Eloping wives bring infamy to 225-km stretch of railway line in Bihar
At least five instances of married women going missing from trains plying on the Barh-Katihar route have been reported since November 2016, a majority of them believed to be cases of elopement.
Eloping wives have earned renewed notoriety for a 225-km stretch of railway track on the New Delhi-Guwahati main line, running through the eastern Indian state of Bihar.
This stretch was for long infamous for high incidence of crime, like dacoity, loot and theft, in trains plying on this busy route.
But, of late, this stretch, running from Barh in Patna district to Katihar railway station in eastern Bihar, has acquired notoriety for another reason - mounting incidence of wives going missing from moving trains, many of them later found to have ‘deserted’ their husbands..
Police records show at least five incidents of married women going ‘inexplicably’ missing from trains on this route.in recent months. While three such cases have been registered at the Barh police station, about 60 km east of state capital, Patna, two cases have been lodged at the Katihar rail police station.
The latest incident of a married woman, travelling with her husband, going missing, came to light on April 22 when Najmin Khatoon, wife of Pune (Maharashtra) motor garage owner Mohammad Hasnain, was found untraceable in the Danapur-Sahebganj intercity train.
The couple had boarded the train at the Patna junction railway station and intended to travel up to Bhagalpur, covering a distance of about 220 km. As a train reached Athmalgola railway station, about 48 km south-east of Patna junction, Hasnain found his wife missing from the compartment.
Finding no trace of Najmin, Hasnain lodged an FIR at the railway police station at Barh.
Station house officer (SHO) of the Barh government rail police (GRP) Suresh Ram confirmed that a case had been lodged on the basis of Husnain’s statement. But there was no trace of the missing woman till this report was filed on Thursday.
However, the SHO revealed that this was not the sole incident of its kind to be reported at his police station.
“On March 15, another married woman, Shabnam Yadav, had gone missing from the Bhagalpur-Anand Vihar Vikramshila Express, when the train stopped at platform number 3 of the Barh railway station.
As per an FIR lodged by Shabnam’s husband Aditya, a hotel management graduate, he, along with his wife, was travelling in three tier coach number S-7. The two had boarded the train at Jamalpur, about 168 km east of Patna.

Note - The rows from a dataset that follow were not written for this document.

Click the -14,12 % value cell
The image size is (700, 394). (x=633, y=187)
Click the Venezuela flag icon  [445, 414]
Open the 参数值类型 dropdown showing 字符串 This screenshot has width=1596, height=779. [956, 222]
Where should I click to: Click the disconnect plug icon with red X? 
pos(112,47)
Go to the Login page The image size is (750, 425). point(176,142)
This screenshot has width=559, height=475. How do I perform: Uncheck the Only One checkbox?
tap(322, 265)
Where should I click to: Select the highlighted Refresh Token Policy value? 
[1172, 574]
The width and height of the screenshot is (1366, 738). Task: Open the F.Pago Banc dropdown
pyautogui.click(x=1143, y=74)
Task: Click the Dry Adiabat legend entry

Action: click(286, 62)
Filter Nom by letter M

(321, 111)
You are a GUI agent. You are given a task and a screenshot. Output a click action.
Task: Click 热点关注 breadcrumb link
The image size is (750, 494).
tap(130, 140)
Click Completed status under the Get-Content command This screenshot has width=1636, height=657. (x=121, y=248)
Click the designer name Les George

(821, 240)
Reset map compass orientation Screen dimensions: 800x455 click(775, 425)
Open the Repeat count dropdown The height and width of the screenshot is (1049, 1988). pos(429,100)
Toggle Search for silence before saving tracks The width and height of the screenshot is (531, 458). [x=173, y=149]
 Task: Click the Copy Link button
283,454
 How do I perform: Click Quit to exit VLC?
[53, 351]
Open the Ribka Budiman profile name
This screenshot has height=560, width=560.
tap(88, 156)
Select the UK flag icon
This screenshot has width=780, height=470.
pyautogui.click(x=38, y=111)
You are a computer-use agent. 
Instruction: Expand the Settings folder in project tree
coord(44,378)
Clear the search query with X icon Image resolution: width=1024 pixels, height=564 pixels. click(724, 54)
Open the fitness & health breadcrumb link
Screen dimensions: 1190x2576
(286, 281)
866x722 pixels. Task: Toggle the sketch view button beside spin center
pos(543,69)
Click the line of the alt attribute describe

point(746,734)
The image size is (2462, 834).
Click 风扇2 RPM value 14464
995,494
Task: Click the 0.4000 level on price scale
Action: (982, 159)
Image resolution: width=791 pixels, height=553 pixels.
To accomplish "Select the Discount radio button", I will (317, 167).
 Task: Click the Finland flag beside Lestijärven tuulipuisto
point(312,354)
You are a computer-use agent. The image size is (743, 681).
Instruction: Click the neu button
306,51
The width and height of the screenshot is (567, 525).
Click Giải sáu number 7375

But soon after train left Mokama, about 100 km east of Patna, she disappeared.
“Three days after she went missing, Shabnam appeared at the Barh railway police station and confessed she had gone to Bhagalpur of her own will to meet friends”, said Ram, the Barh GRP SHO. “Subsequent investigations showed she might have gone to see a male friend”, the SHO added.
Earlier, in 2016, a newly-wed woman, Smita, 26, had gone missing at the Mokama railway station, while travelling with her husband, Tathagat (of Patrakar Nagar, Patna), in an AC first class compartment of the Rajendra Nagar-Kamakhya Capital Express.
Police said Tathagat, posted as branch manager of a bank branch in Uttar Pradesh, boarded the train with his wife at Patna’s Rajendra Nagar railway terminal, around 11.20 pm, for their honeymoon trip to Darjeeling via New Jalpaiguri.
When Tathagat woke up at Mokama, he found his wife missing. After searching for her, but in vain, he lodged a case at the Katihar GRP station. Twenty four hours after the incident, Smita contacted Katihar rail SP Umashankar Prasad and informed him she did not want to live with her husband and wasn’t coming back.
Police sources said two other cases of disappearance of newly-wedded wives came to light in November 2016 (at Mokama) and February 2017 (at Barauni). “But because of the high profile of the persons and families involved, only station diary entries were made. There was no FIR”, police sources said.
“It is true that a fair number of cases going missing from trains have come to light in recent months. We are ascertaining which of these women deserted their husbands of their own will and which became victims of crime”, said Jitendra Mishra, superintendent of Patna railway police.
In August 2007, Rani Archana Singh, the newly married daughter of a then additional district judge of Banka, had mysteriously gone missing from Capital Express train near Mokama. Her body was later found and her husband, an engineer with the Indian Railways, was convicted of her murder.